How We Implement Streaming

Users hate waiting. Streaming shows AI responses as they're generated, making interactions feel instant. This guide covers the principles behind effective streaming.

Core principle: Show progress immediately. Users should never stare at a blank screen.

Why Streaming Matters

Without Streaming	With Streaming
Wait 10 seconds for full response	See first words in 100ms
No idea if it's working	Visible progress
Feels slow even if fast	Feels instant even if same duration

The psychological impact is significant: users perceive streamed responses as faster even when total time is identical.

Streaming Technologies

Server-Sent Events (SSE)

One-way stream from server to client. Our default choice for LLM responses.

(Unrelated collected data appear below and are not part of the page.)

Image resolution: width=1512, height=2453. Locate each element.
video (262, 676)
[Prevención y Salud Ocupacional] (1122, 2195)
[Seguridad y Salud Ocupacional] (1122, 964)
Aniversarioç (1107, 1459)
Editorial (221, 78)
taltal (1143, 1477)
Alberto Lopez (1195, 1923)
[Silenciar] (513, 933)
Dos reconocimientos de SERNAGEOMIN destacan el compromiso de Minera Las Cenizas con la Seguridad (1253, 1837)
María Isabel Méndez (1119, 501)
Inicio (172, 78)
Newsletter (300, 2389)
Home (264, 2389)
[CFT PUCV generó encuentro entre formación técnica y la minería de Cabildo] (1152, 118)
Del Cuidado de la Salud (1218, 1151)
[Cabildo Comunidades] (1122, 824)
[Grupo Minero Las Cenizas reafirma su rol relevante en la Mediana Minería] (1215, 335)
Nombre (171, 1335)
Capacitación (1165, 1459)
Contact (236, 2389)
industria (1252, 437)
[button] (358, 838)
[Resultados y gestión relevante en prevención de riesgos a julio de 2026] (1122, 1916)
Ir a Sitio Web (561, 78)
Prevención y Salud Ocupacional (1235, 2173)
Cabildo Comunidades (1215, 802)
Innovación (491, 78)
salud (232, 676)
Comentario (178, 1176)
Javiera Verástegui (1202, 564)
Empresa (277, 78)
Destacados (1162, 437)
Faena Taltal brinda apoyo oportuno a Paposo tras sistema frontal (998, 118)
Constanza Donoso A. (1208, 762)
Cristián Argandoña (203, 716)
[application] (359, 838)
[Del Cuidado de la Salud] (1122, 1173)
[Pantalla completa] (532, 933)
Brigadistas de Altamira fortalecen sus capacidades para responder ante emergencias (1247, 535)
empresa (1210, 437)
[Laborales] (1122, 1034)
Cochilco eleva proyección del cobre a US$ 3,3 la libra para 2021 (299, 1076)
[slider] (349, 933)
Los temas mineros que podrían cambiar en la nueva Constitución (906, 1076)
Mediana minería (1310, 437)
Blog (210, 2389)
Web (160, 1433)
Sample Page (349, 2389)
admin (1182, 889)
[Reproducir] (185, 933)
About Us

Pros: Simple, built into browsers, reconnects automatically, works through most proxies

Cons: Server to client only, limited to text data

WebSockets

Two-way real-time communication.

Pros: Bidirectional, supports binary data, lower latency for back-and-forth

Cons: More complex to implement, requires manual reconnection logic

Choosing Between Them

Use Case	Recommended	Why
LLM response streaming	SSE	One-way is sufficient, simpler
Chat with typing indicators	WebSocket	Need bidirectional updates
Progress updates	SSE	Server pushing to client
Real-time collaboration	WebSocket	Multiple parties sending data
File upload progress	WebSocket	Client sending, server acknowledging

Rule of thumb: If only the server needs to push data, use SSE. If both sides need to send data in real-time, use WebSocket.

SSE Design Principles

Message Format

SSE uses a simple text-based format. Each message has:

A data: prefix
JSON payload (for structured data)
Double newline to separate messages
A completion signal (we use [DONE])

Event Types for Agents

When agents use tools, communicate different event types:

Event Type	Purpose	What to Show
`text`	Streamed content	Append to response
`tool_start`	Tool execution beginning	"Searching..." indicator
`tool_end`	Tool execution complete	Hide indicator, maybe show result
`error`	Something went wrong	Error message
`done`	Stream complete	Remove streaming indicator

Headers

Three headers are essential for SSE:

Content-Type: text/event-stream — tells the browser it's SSE
Cache-Control: no-cache — prevents caching of the stream
Connection: keep-alive — keeps the connection open

Handling Edge Cases

Connection Drops

Connections will drop. Plan for it.

With EventSource API: Reconnection is automatic. The browser handles it.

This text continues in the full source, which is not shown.